=== What is being asked ===
Extend the passage below on early household and family life in New Netherland, picking up after its final sentence.

=== Quoted passage ===
'''

In 1648 the building of wooden chimneys was forbidden, and roofs of reed were replaced with more solid and less inflammable material. The constant threat of fire led to drastic regulations for the cleaning of chimneys. It was ordered that "if anyone prove negligent he shall, whenever the Firewardens find the chimneys foul, forthwith without any contradiction, pay them a fine of three guilders for every flue found on examination to be dirty, to be expended for fire ladders, hooks and buckets, which shall be procured and provided at the earliest and most convenient opportunity."

As prosperity increased, all conditions of living improved. Many ships from Holland brought loads of brick and tiles as ballast, and the houses began to assume the typical Dutch aspect. They were still built chiefly of wood, but with a gable end of brick facing the street. The steep roofs seldom had eave-troughs, at least in the early days, and mention is made in deeds of "free-drip."

The house was supplied, as the chronicler tells us, with "an abundance of large doors and small windows on every floor, the date of its erection was curiously designated by iron figures on the front, and on the top of the roof was perched a fierce little weather-cock to let the family into the important secret which way the wind blew." The front doors were usually divided, as in the old houses in Holland, into an upper and lower half hung on heavy hinges. The door opened with a latch, and bore a brass knocker wrought frequently in the device of an animal's head.

A shrewd observer has said that luxury implies waste while comfort lives in thrift. We are safe in assuming that comfort rather than luxury prevailed in New Netherland and that the highly colored pictures of elegant life on the shores of the Hudson represent a very late phase, when the Dutch influence still prevailed under English protection. The earlier settlers were a far simpler people, whose floors were scrubbed and sanded instead of carpeted, who used hour-glasses instead of clocks, and who set their four-poster beds in the rooms where visitors were formally received.

To those of us who believe that the state exists for the protection of the home and the home for the protection of the child, it is neither futile nor frivolous to consider at some length what life had to offer to the small colonists. Little Sarah Rapaelje, "the first-born Christian daughter in New Netherland," was soon surrounded by a circle of boys and girls. Cornelis Maasen and his wife came over in 1631, and their first child was born on the voyage. Following this little Hendrick came Martin, Maas, Steyntje, and Tobias. We have already noted the two little motherless daughters of Domine Michaelius who were so hard put to it for a nurse. A little later came Domine Megapolensis with his children Hellegond, Dirrick, Jan, and Samuel, running from eight to fourteen years in age. The patroon had directed that they be furnished with clothing "in such small and compact parcels as can be properly stowed away on the ship."

However rude the sleeping-place of the babies, the old home lullabies soothed them to slumber. Dearest and most familiar was the following:

Trip a trop a tronjes, De varken in de boonjes, De koejes in de klaver, De paaden in de haver, De eenjes in de water plas, De kalver in de lang gras, So goed myn klein poppetje was.

Thus to pictures of pigs in the bean patch and cows in the clover, ducks in the water and calves in the meadow, the little ones fell peacefully to sleep, oblivious of the wild beasts and wilder men lurking in the primeval forests around the little clearing where the pioneers were making a home for themselves and their children.

'''

=== Dataset extract ===
'''

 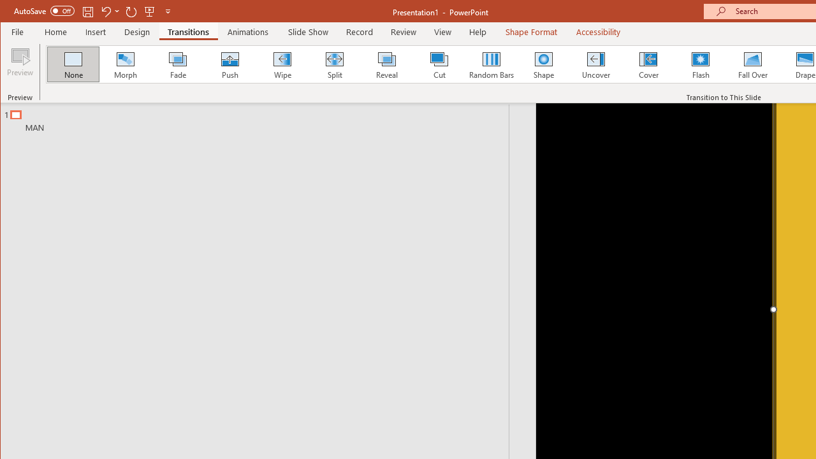 What do you see at coordinates (753, 64) in the screenshot?
I see `'Fall Over'` at bounding box center [753, 64].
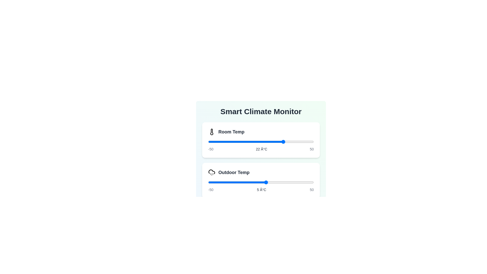 The height and width of the screenshot is (274, 487). Describe the element at coordinates (218, 142) in the screenshot. I see `the slider for 'Room Temp' to set its value to -41` at that location.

'''

=== Output for this exercise ===
With an appetite bred of out-of-door work and play, and a breakfast hour at five or six in the morning, the children were hungry for the homely and substantial dinner when it eventually appeared at early noon. Whatever social visits were planned took place at the supper, which occurred between three o'clock and six. The tea-table, the chronicler tells us,

was crowned with a huge earthen dish, well stored with slices of fat pork and fried trout, cut up into morsels and swimming in gravy. The company, being seated round the genial board and each furnished with a fork, evinced their dexterity in launching at the fattest pieces in this mighty dish in much the same manner as sailors harpoon porpoises at sea, or our Indians spear salmon in the lakes.

In the houses of the richer colonists, as prosperity advanced, shell-shaped silver boxes for sugar, called "bite and stir" boxes, were set on the table and, according to one authority, the lumps of sugar were of the nature of toffy with molasses added to the sugar.

If winter offered sports and pastimes, spring, summer, and autumn had each its own pleasures, fishing and clam digging, shooting and trapping, games with ball and slings, berry picking, and the gathering of peaches which fell so thickly that the very hogs refused them. The market days in New Amsterdam offered a long procession of delights to the young colonists. But merriest of all were the holidays which were observed in New Netherland after much the same fashion as in the old home.

I do not know how to account for the fact that while the struggle of the Dutch people with the Papacy had been as bitter as that of England and the throwing off of the yoke by the Dutch fully as decided, they still retained the holidays which the Puritans eschewed as dangerous remnants of superstition. Perhaps it was on the principle of robbing Satan of his hoofs and horns but keeping his cheerful scarlet costume, or perhaps they thought, as Rowland Hill remarked, that "it was poor policy to leave all the good times to the Devil." In any case it was all grist to the children's mill.

But keen as the delight of the Dutch children may have been, there was in their minds the hope of even better things to come a few weeks later, at their own especial, particular, undisputed feast of St. Nicholas, the beloved Santa Claus, patron saint of children in general and of young Netherlanders in particular. The 6th of December was the day dedicated to this genial benefactor, and on the eventful night a white sheet was spread on the floor. Around this stood the children singing songs of welcome, of which the most popular was the familiar

Saint Nicholaes, goed heilig man, Trekt uw'besten tabbard aan, En reist daamee naar Amsterdam, Von Amsterdam naar Spanje.

When the dust-sheet and litter of wrappings had been removed, the older people gathered around a table spread with a white cloth and set out with chocolate punch and a dish of steaming hot chestnuts, while the inevitable pipe, ornamented with a head of St. Nicholas, made its appearance and the evening ended with dancing and song in honor of the "goed heilig man."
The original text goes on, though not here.